I use method_init graph_nmf. I skip deconvolution by setting p to 0. I use patches because SNR varies across the FOV.
Below is a temporal component (estimates.C) plotted with estimates.view_components.
It shows visual stimulus-evoked responses from a neuron. It is typical of my extracted traces.
The “inferred trace” (red trace), is estimates.C
The “filtered raw data” (blue trace) is estimates.C + residuals
The positive parts of the blue trace are obscured by the red trace.
A linear function of the visual stimulus predicts the “filtered raw data” very well, but not the “inferred trace”
I expect this linear function to predict this neuron’s responses, so I’ve been using this model as a positive control of my source extractions as I adjust CaImAn input parameters.
It’s clear from looking at the predictions that the model of the “filtered raw data” is better because it includes negative values.
Because of this, I don’t think these negative values are noise.
Based on my modeling, and my expectations, these negative values contain a similar amount of visually-evoked “signal” as the positive values.
But I thought that negative values in estimates.C represent noise.

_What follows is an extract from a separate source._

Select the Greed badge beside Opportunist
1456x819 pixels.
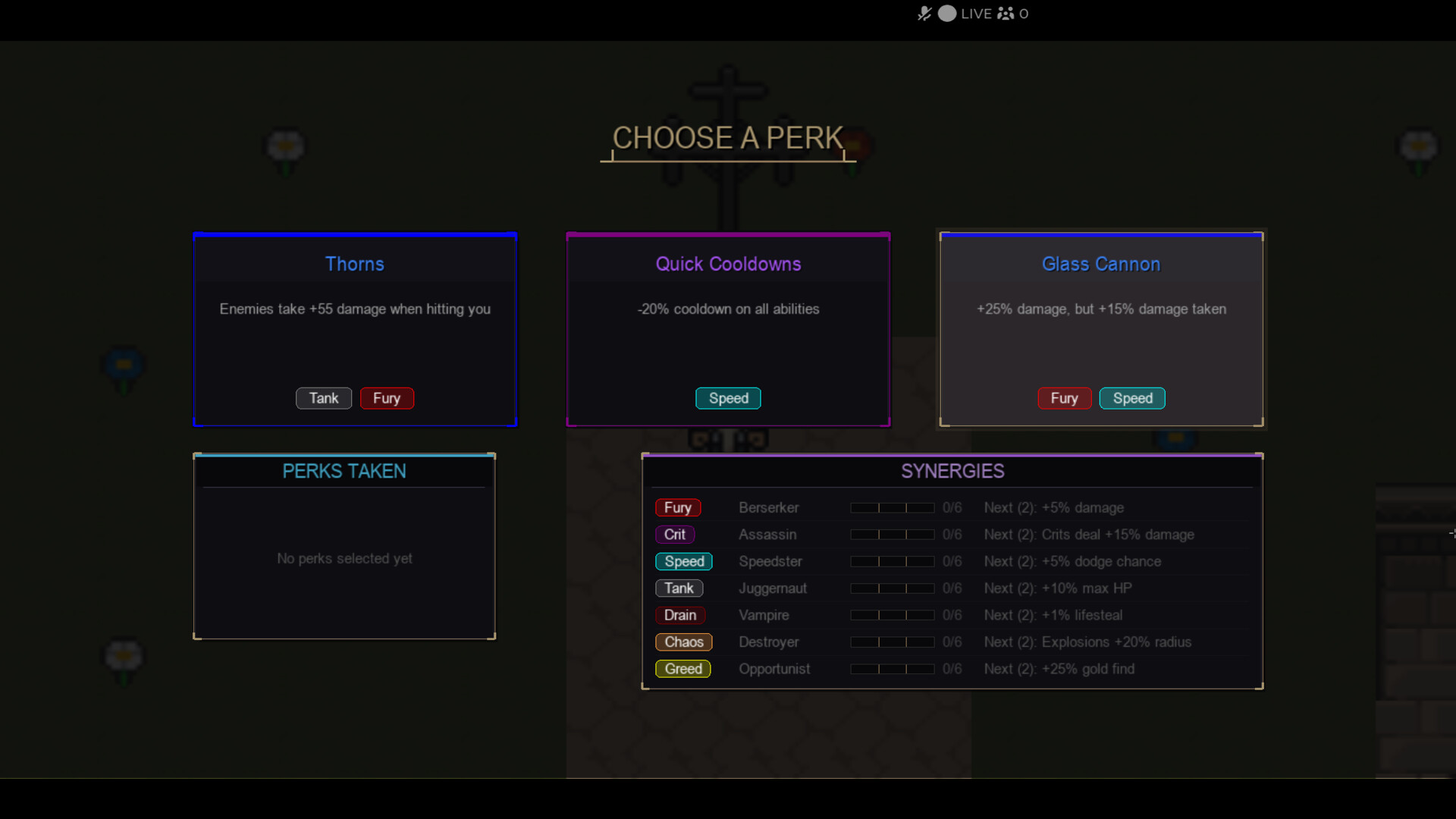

Currently, in all my analysis, I use estimates.F_dff computed with use_residuals set to true. This gives me normalized traces with the negative parts preserved (i.e., it gives me something similar to a scaled version of the blue trace). And this gives me data that makes sense.
Can you help me understand these negative values, or why my “inferred trace” seems to be throwing away so much “signal” below zero?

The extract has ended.